What is required →
The answer must restate the records below word for word.

Study material →
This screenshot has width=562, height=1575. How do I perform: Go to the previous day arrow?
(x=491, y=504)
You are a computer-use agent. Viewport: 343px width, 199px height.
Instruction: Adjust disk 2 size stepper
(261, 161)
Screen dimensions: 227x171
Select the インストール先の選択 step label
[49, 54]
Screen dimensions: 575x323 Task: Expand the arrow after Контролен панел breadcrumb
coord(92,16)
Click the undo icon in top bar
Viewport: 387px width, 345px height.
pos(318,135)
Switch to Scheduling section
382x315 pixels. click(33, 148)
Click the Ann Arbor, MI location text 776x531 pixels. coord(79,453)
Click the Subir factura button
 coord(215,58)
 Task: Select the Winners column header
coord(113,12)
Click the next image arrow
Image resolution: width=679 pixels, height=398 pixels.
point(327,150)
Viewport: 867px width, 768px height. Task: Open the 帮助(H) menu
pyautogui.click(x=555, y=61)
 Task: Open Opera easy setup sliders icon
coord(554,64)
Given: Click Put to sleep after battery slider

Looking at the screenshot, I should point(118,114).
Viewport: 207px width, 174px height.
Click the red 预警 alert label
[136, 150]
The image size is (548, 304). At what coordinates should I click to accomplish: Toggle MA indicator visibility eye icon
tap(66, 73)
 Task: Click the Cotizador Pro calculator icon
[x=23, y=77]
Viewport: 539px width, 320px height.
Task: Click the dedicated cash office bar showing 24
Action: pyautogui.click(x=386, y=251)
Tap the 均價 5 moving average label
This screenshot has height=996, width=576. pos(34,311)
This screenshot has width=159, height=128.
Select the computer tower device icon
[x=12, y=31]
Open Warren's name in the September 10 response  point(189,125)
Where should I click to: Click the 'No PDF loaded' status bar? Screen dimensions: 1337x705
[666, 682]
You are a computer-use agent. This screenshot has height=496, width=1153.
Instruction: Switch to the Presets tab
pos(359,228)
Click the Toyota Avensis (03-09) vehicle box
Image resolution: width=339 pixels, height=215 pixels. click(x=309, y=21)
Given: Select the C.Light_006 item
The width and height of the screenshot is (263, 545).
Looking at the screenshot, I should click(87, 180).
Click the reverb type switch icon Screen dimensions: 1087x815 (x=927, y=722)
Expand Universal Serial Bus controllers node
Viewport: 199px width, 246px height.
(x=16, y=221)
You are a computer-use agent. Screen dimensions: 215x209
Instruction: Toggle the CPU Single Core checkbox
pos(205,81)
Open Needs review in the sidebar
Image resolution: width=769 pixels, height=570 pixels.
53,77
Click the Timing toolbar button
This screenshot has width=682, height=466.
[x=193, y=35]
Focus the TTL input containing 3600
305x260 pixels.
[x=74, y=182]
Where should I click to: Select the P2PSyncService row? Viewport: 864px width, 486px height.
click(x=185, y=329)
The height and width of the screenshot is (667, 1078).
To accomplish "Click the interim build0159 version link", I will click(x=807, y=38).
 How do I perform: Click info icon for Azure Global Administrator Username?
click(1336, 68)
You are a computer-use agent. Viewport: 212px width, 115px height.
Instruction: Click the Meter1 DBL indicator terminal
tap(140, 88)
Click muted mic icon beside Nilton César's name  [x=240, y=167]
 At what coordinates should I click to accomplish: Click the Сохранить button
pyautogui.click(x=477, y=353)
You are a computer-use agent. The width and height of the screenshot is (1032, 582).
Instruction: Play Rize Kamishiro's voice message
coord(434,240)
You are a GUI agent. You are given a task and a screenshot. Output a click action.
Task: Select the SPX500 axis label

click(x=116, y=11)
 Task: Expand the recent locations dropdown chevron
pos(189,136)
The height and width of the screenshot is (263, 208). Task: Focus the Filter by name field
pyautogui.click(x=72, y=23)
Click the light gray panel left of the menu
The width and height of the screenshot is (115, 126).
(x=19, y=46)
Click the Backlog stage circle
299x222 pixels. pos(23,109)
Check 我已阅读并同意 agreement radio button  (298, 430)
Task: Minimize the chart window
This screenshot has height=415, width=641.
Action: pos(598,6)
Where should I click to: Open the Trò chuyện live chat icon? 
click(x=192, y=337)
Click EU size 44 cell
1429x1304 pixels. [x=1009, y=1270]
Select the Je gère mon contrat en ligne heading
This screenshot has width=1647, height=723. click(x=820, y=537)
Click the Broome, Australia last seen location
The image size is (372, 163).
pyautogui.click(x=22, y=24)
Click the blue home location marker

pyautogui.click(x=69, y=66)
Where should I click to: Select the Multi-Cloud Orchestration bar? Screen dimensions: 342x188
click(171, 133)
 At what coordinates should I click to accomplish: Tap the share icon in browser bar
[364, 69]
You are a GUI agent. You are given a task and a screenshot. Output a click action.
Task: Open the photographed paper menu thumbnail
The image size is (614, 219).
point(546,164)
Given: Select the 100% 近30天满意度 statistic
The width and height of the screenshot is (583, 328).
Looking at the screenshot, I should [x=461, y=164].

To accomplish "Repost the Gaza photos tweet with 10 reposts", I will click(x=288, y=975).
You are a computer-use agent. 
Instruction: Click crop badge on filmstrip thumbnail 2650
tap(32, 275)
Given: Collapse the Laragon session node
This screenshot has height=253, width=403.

Output →
This screenshot has width=562, height=1575. How do I perform: Go to the previous day arrow?
(x=491, y=504)
You are a computer-use agent. Viewport: 343px width, 199px height.
Instruction: Adjust disk 2 size stepper
(261, 161)
Screen dimensions: 227x171
Select the インストール先の選択 step label
[49, 54]
Screen dimensions: 575x323 Task: Expand the arrow after Контролен панел breadcrumb
coord(92,16)
Click the undo icon in top bar
Viewport: 387px width, 345px height.
pos(318,135)
Switch to Scheduling section
382x315 pixels. click(33, 148)
Click the Ann Arbor, MI location text 776x531 pixels. coord(79,453)
Click the Subir factura button
 coord(215,58)
 Task: Select the Winners column header
coord(113,12)
Click the next image arrow
Image resolution: width=679 pixels, height=398 pixels.
point(327,150)
Viewport: 867px width, 768px height. Task: Open the 帮助(H) menu
pyautogui.click(x=555, y=61)
 Task: Open Opera easy setup sliders icon
coord(554,64)
Given: Click Put to sleep after battery slider

Looking at the screenshot, I should point(118,114).
Viewport: 207px width, 174px height.
Click the red 预警 alert label
[136, 150]
The image size is (548, 304). At what coordinates should I click to accomplish: Toggle MA indicator visibility eye icon
tap(66, 73)
 Task: Click the Cotizador Pro calculator icon
[x=23, y=77]
Viewport: 539px width, 320px height.
Task: Click the dedicated cash office bar showing 24
Action: pyautogui.click(x=386, y=251)
Tap the 均價 5 moving average label
This screenshot has height=996, width=576. pos(34,311)
This screenshot has width=159, height=128.
Select the computer tower device icon
[x=12, y=31]
Open Warren's name in the September 10 response  point(189,125)
Where should I click to: Click the 'No PDF loaded' status bar? Screen dimensions: 1337x705
[666, 682]
You are a computer-use agent. This screenshot has height=496, width=1153.
Instruction: Switch to the Presets tab
pos(359,228)
Click the Toyota Avensis (03-09) vehicle box
Image resolution: width=339 pixels, height=215 pixels. click(x=309, y=21)
Given: Select the C.Light_006 item
The width and height of the screenshot is (263, 545).
Looking at the screenshot, I should click(87, 180).
Click the reverb type switch icon Screen dimensions: 1087x815 (x=927, y=722)
Expand Universal Serial Bus controllers node
Viewport: 199px width, 246px height.
(x=16, y=221)
You are a computer-use agent. Screen dimensions: 215x209
Instruction: Toggle the CPU Single Core checkbox
pos(205,81)
Open Needs review in the sidebar
Image resolution: width=769 pixels, height=570 pixels.
53,77
Click the Timing toolbar button
This screenshot has width=682, height=466.
[x=193, y=35]
Focus the TTL input containing 3600
305x260 pixels.
[x=74, y=182]
Where should I click to: Select the P2PSyncService row? Viewport: 864px width, 486px height.
click(x=185, y=329)
The height and width of the screenshot is (667, 1078).
To accomplish "Click the interim build0159 version link", I will click(x=807, y=38).
 How do I perform: Click info icon for Azure Global Administrator Username?
click(1336, 68)
You are a computer-use agent. Viewport: 212px width, 115px height.
Instruction: Click the Meter1 DBL indicator terminal
tap(140, 88)
Click muted mic icon beside Nilton César's name  [x=240, y=167]
 At what coordinates should I click to accomplish: Click the Сохранить button
pyautogui.click(x=477, y=353)
You are a computer-use agent. The width and height of the screenshot is (1032, 582).
Instruction: Play Rize Kamishiro's voice message
coord(434,240)
You are a GUI agent. You are given a task and a screenshot. Output a click action.
Task: Select the SPX500 axis label

click(x=116, y=11)
 Task: Expand the recent locations dropdown chevron
pos(189,136)
The height and width of the screenshot is (263, 208). Task: Focus the Filter by name field
pyautogui.click(x=72, y=23)
Click the light gray panel left of the menu
The width and height of the screenshot is (115, 126).
(x=19, y=46)
Click the Backlog stage circle
299x222 pixels. pos(23,109)
Check 我已阅读并同意 agreement radio button  (298, 430)
Task: Minimize the chart window
This screenshot has height=415, width=641.
Action: pos(598,6)
Where should I click to: Open the Trò chuyện live chat icon? 
click(x=192, y=337)
Click EU size 44 cell
1429x1304 pixels. [x=1009, y=1270]
Select the Je gère mon contrat en ligne heading
This screenshot has width=1647, height=723. click(x=820, y=537)
Click the Broome, Australia last seen location
The image size is (372, 163).
pyautogui.click(x=22, y=24)
Click the blue home location marker

pyautogui.click(x=69, y=66)
Where should I click to: Select the Multi-Cloud Orchestration bar? Screen dimensions: 342x188
click(171, 133)
 At what coordinates should I click to accomplish: Tap the share icon in browser bar
[364, 69]
You are a GUI agent. You are given a task and a screenshot. Output a click action.
Task: Open the photographed paper menu thumbnail
The image size is (614, 219).
point(546,164)
Given: Select the 100% 近30天满意度 statistic
The width and height of the screenshot is (583, 328).
Looking at the screenshot, I should [x=461, y=164].

To accomplish "Repost the Gaza photos tweet with 10 reposts", I will click(x=288, y=975).
You are a computer-use agent. 
Instruction: Click crop badge on filmstrip thumbnail 2650
tap(32, 275)
Given: Collapse the Laragon session node
This screenshot has height=253, width=403.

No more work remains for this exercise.